In Tom’s world it’s always better to try a swan dive and deliver a colossal belly flop than to step timidly off the board while holding your nose.”—Fast Company
In no small measure, American corporations have become what Peters encouraged them to be.”—the New Yorker
We live in a Tom Peters world.”—Fortune
If they’re onto a good thing, management gurus generally milk the same business mantra for all it’s worth. However, one guru par excellence is going against the grain. The one-man brand that is Tom Peters is still reinventing himself.”—CNN.com
Mr. Peters is an enthusiast, a storyteller, and a lover of capitalism.
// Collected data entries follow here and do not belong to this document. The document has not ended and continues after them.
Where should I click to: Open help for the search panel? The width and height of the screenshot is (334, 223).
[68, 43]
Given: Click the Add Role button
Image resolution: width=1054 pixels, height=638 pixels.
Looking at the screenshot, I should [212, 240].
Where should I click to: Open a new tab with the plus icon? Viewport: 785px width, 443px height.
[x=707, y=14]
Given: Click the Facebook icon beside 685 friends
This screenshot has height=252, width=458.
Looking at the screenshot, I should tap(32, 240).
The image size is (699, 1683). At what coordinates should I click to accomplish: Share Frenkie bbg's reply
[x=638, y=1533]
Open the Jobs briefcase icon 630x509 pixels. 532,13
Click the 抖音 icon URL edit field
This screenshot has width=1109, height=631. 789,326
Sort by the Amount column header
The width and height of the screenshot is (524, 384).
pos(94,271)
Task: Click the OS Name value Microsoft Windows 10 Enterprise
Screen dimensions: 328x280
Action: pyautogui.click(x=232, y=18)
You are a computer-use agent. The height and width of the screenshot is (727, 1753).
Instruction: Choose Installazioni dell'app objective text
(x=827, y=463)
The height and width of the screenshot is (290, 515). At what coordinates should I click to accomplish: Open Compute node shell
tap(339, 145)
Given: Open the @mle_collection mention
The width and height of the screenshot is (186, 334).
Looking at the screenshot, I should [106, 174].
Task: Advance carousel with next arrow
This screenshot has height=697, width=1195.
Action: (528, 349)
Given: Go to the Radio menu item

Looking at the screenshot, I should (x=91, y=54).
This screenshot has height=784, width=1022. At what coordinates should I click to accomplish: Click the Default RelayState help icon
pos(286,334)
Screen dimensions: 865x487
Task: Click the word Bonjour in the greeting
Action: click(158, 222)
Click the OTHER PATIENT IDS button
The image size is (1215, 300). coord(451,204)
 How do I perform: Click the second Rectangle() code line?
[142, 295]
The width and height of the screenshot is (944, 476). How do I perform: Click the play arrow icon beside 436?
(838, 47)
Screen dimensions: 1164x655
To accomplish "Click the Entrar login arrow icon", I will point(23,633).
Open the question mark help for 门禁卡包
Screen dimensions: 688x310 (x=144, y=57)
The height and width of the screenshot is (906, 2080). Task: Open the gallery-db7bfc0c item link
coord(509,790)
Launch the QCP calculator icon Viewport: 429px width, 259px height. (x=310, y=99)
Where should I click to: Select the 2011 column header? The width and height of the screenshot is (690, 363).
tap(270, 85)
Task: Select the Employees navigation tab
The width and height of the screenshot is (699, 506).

He says that effective management is management that delivers more value to customers and more opportunity for service, creativity, and growth for workers. He is saying that the decent thing to do is also the smart thing. it’s a wonderful message.—Paul Weaver, the Wall Street Journal
The single best management book I’ve ever read.”—Warren Bennis, on Tom’s most recent book, The Little Big Things
11 November 2013/Hall of Fame – Thinkers 50:
“The business world is fickle and has a short memory. And this is especially true in the world of business ideas. Brilliant tools and techniques are put to work and then taken for granted, their creators speedily forgotten. … As part of our mission we salute the distinguished thinkers whose contributions to management thinking have made it what it is today. So, we welcome the first phalanx into the Thinkers50 Hall of Fame. They are distinguished thinkers who have all made a lasting and vital impact on how organizations are led and managed. They are the giants upon whose shoulders managers and leaders stand: Warren Bennis; Howard Gardner; Charles Handy; Robert Kaplan and David Norton; Philip Kotler; Henry Mintzberg, Kenichi Ohmae; Tom Peters. … Charismatic, passionate, and insightful, Tom Peters virtually invented the modern thought leadership industry. … Peters’ most recent book is The Little BIG Things: 163 Ways to Pursue EXCELLENCE. Even now, Peters’ speeches are a restless tour de force. His views have moved with reality. He is a keen tweeter, voracious reader, and endlessly enthusiastic. And, smart.”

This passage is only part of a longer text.